Дина была уже на восьмом месяце беременности, когда Ван понял, что никогда не сможет принять чужого ребенка как своего собственного.

Когда он в августе вернулся в дом Мэри, для него ничего не имело значения, кроме Дины, а увидев ее лежащей на полу в этой маленькой убогой спальне, он понял, что хочет только одного: жениться на Дине.

Рождение ребенка было чем-то далеким и нереальным. Суета и заботы, связанные с церемонией бракосочетания, а потом с поисками нового жилища, отвлекли на время внимание Вана. Но по мере того как беременность Дины становилась все более заметной, росло его отвращение, пока не стало очевидным для него самого.

Если бы Ван был хоть чуть-чуть склонен к самоанализу, то он бы признал, что, собираясь жениться на Дине, не дал себе времени поразмыслить, как же сложится их жизнь, когда родится ребенок. Но ему так не свойственны были всякого рода предосторожности. Он действовал стремительно, а иногда чисто рефлекторно, поэтому у него не было времени раздумывать. Ван, человек действия, был начисто лишен воображения. Благодаря этим своим качествам, он часто добивался успеха, но иногда они приводили к необратимым последствиям. Приближались роды, росло отвращение Вана, и он понимал, что этому виною необдуманность его поступков. Вид округлившегося Дининого тела стал анафемой для него. Наверное, оно не нравилось бы ему, даже носи Дина под сердцем его ребенка. Но ситуация усугублялась тем, что ребенок-то был чужой.

Однажды Дина попыталась рассказать ему, как все это произошло, но он резко отмахнулся, сказав, что не желает ничего знать. И он действительно не хотел знать, но ему не становилось легче. Его стали раздражать ее постоянная усталость, ее грузность и неповоротливость, то, что ей везде было неудобно сидеть: и в машине, и в кресле, и в постели. У него пропало желание обнимать ее, когда это круглое, ужасное прижималось к нему. Ван не мог смотреть на нее обнаженную.
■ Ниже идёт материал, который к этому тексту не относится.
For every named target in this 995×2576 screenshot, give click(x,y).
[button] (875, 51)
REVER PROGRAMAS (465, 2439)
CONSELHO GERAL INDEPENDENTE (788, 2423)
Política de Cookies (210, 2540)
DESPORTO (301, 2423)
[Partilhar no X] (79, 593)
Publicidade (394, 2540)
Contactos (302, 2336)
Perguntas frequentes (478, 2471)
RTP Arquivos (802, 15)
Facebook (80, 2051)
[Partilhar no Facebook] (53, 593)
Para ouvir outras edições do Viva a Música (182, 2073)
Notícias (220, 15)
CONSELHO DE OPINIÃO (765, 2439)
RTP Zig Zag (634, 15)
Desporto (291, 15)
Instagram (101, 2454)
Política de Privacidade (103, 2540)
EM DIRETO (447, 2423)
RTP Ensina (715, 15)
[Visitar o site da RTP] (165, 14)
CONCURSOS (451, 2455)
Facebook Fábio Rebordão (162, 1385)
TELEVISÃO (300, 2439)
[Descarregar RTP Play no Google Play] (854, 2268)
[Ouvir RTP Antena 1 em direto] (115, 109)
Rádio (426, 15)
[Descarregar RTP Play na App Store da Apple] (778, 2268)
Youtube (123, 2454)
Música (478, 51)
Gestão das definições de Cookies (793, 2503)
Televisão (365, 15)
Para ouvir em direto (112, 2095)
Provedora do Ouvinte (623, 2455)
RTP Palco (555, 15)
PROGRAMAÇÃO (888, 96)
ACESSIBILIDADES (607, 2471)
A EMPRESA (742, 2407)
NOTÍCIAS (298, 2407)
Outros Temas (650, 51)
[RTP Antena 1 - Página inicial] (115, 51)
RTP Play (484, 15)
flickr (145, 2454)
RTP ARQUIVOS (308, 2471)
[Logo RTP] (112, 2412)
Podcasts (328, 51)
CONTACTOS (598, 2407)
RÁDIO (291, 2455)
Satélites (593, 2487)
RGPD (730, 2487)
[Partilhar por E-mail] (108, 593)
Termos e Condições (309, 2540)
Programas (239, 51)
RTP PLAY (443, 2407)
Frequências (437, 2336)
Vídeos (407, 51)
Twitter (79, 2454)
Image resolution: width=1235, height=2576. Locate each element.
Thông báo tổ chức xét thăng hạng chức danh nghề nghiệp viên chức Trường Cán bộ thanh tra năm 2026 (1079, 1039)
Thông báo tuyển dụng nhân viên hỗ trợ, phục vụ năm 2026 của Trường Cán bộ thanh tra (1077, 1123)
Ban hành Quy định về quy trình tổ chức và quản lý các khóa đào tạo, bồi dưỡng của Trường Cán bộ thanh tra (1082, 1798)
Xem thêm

Он вспоминал, как она настаивала на том, чтобы он зашторивал окна, когда они занимались любовью в те так быстро пролетевшие сладостные дни. Вспоминал о своих планах научить ее искусству любви — ирония судьбы! А теперь он же избегал видеть ее без одежды. Как-то он застал ее натягивающей ночную сорочку и увидел эти полные груди, это огромное, круглое тело на тонких точеных ногах.

— Боже мой, Дина! Неужели это так необходимо?!

Он видел боль в ее глазах, но это мало трогало его. Прежде всего он был озабочен своими собственными чувствами. В ту ночь он спал в гостиной. Дина с тех пор старалась одеваться и раздеваться в его отсутствие, чтобы не показываться ему обнаженной, но и ее скромность начинала его раздражать.

Он стал задерживаться на работе, однако и работа не приносила удовлетворения. Отец положительно отнесся к их с Диной моделям обуви. Хоть он и запретил выпуск сандалий, утверждая, что это не их специализация, но решил изготовить несколько пробных пар прогулочных туфель. Ван был настолько подавлен, что решил, будто отец опять срывает его планы.

— Мы должны обновляться. Сандалии — идеальный шанс, они недорого обойдутся нам.

— Но они отвлекут рабочую силу. Я не хочу этого, Кристиан!

— Папа, нам нужно расширяться!

— Расширяться? Зачем? У нас хорошее дело, оптимальные объемы.

— С наперсток.

— Если ты так думаешь, я предлагаю тебе отделиться. Я не хочу, чтобы мне кто-то диктовал, как управлять компанией, даже ты, мой сын.

— Извини.

— Ты сделал мне больно, Кристиан. Может быть, однажды твой сын тоже так поступит, и ты поймешь меня.

Ван вздохнул. Его родители были уверены, что доктора ошиблись, пророча Вану бесплодие. Они думали, что Дина носит его ребенка, а он был слишком горд, чтобы разъяснить недоразумение. Сейчас отец жестоко напомнил ему о ребенке. Ван не мог вынести даже мысль о том, что он будет делить дом и Дину с каким-то ребенком, чужим ребенком.

Ван думал об этом постоянно и принял решение. Решение окончательное и бесповоротное.

— Я не могу этого сделать! — говорила Дина. Она была бледна от потрясения и ужаса. — Я не в состоянии отдать своего ребенка в приют! Нет, ты не можешь говорить об этом серьезно!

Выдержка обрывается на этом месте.